● EXERCISE DETAILS
Change "coordinates" to "location" in the items starting at the line that contains "Given: Click the Nueva orden button" and ending at the last line of the items, and give only those lines back with nothing else altered. Leave the pictures out.

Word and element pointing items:
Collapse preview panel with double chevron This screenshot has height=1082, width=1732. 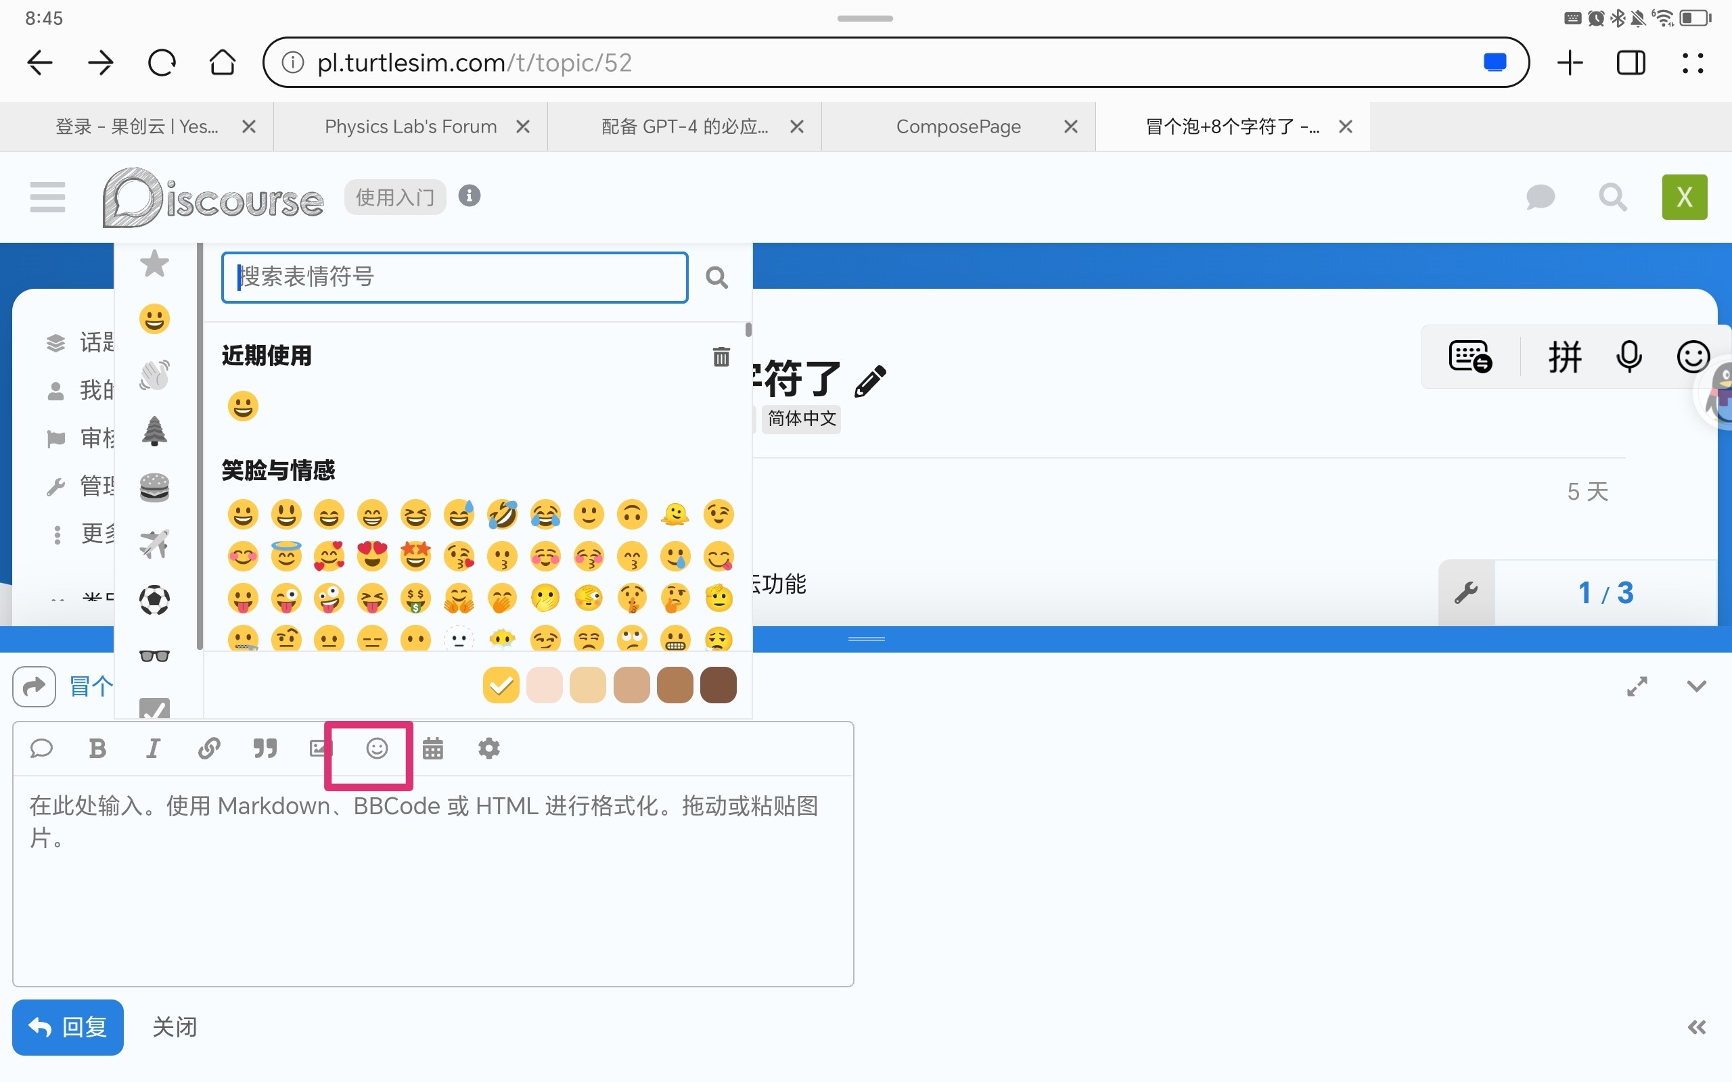1696,1028
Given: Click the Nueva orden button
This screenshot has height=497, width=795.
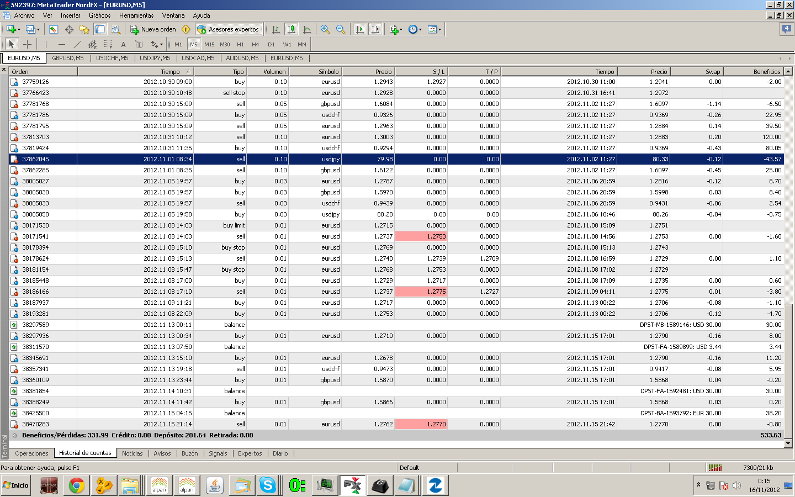Looking at the screenshot, I should [153, 29].
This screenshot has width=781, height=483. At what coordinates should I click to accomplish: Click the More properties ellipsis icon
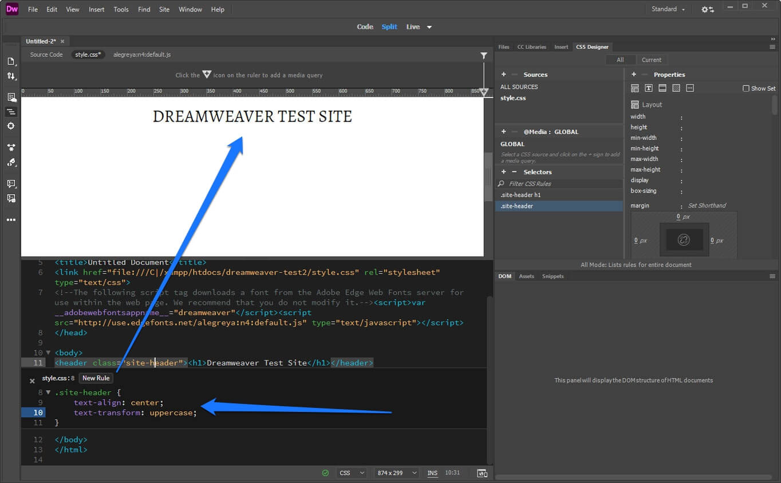pos(691,88)
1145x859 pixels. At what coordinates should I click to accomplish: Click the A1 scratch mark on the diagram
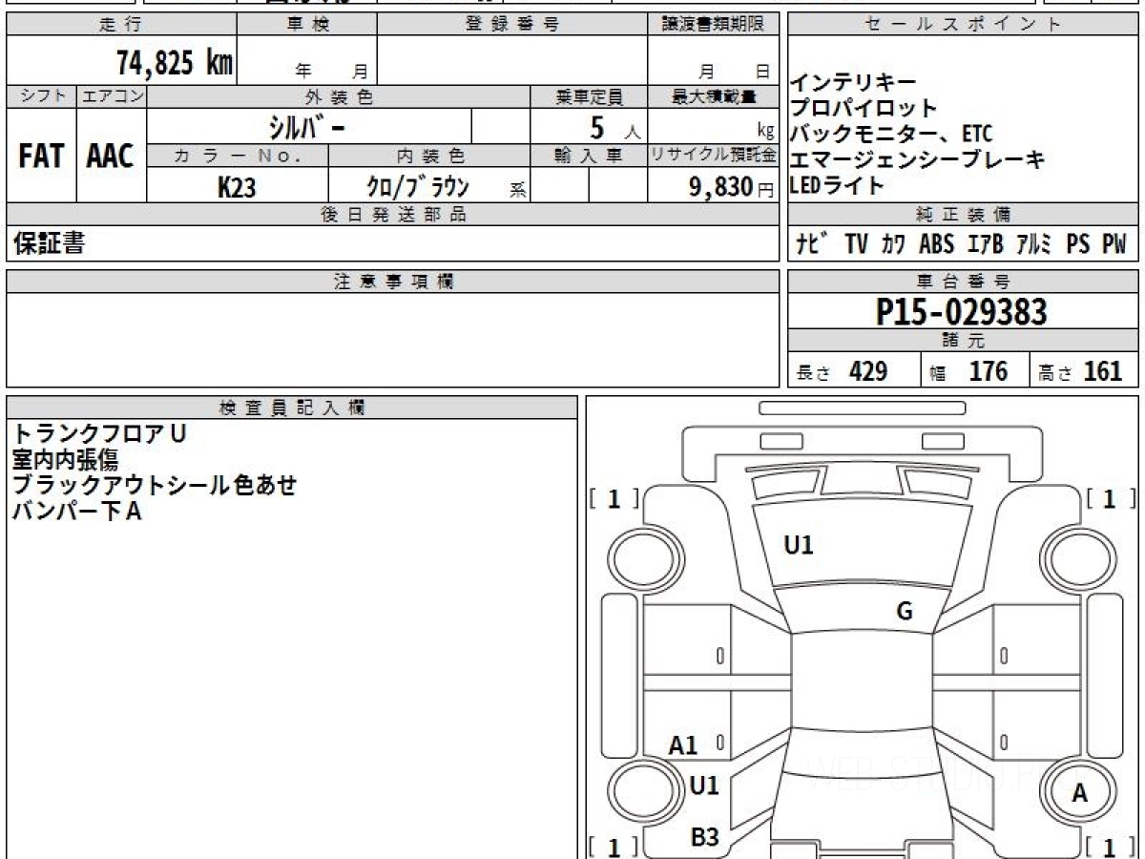coord(683,745)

● FINAL RESULT
Given: Click the Nueva orden button
This screenshot has height=497, width=795.
Looking at the screenshot, I should [153, 29].
This screenshot has width=781, height=483. At what location should I click to accomplish: Click the More properties ellipsis icon
pos(691,88)
1145x859 pixels. At what location should I click to accomplish: Click the A1 scratch mark on the diagram
coord(683,745)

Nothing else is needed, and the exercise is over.